→ Problem requirements: Once the line containing "Task: Select the tweet text about ubereats" has been written out, stop; until then, restate each line of the entries below word for word from the first.

→ Data to examine:
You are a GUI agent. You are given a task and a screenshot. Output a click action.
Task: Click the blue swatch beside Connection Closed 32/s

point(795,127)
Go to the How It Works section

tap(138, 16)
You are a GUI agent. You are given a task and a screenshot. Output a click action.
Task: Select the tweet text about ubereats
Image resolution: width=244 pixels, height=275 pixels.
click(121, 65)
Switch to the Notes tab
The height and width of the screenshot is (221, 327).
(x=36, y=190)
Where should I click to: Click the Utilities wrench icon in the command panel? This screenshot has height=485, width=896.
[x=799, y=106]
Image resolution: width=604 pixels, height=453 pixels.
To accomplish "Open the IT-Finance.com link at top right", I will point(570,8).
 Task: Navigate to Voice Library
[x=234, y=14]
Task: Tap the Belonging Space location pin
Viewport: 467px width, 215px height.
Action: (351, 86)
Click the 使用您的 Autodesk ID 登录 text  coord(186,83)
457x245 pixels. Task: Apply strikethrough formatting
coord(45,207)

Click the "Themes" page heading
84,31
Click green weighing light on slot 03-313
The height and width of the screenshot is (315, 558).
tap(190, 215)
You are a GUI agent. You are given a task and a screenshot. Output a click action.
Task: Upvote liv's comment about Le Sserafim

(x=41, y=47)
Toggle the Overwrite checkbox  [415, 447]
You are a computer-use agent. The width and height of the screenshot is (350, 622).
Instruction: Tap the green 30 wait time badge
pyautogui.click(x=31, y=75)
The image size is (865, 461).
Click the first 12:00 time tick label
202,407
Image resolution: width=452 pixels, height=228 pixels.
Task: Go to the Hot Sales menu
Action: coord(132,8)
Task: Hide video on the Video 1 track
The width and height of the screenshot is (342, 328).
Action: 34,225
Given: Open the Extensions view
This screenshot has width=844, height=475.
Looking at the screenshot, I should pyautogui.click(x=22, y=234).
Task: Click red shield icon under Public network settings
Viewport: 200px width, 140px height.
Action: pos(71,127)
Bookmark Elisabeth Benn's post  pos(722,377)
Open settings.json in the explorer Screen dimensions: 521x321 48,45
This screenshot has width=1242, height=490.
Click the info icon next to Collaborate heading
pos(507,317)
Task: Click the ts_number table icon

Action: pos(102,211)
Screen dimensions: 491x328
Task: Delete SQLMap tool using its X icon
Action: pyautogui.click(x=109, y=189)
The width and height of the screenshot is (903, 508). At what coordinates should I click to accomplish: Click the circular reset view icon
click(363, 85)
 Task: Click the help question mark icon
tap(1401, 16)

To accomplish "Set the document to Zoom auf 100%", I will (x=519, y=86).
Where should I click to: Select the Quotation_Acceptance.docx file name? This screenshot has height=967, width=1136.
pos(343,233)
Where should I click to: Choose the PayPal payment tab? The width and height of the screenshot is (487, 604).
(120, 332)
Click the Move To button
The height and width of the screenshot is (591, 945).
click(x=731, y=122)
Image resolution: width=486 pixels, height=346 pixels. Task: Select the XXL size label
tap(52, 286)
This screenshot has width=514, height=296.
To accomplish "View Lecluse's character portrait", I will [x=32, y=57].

→ Worked solution:
You are a GUI agent. You are given a task and a screenshot. Output a click action.
Task: Click the blue swatch beside Connection Closed 32/s

point(795,127)
Go to the How It Works section

tap(138, 16)
You are a GUI agent. You are given a task and a screenshot. Output a click action.
Task: Select the tweet text about ubereats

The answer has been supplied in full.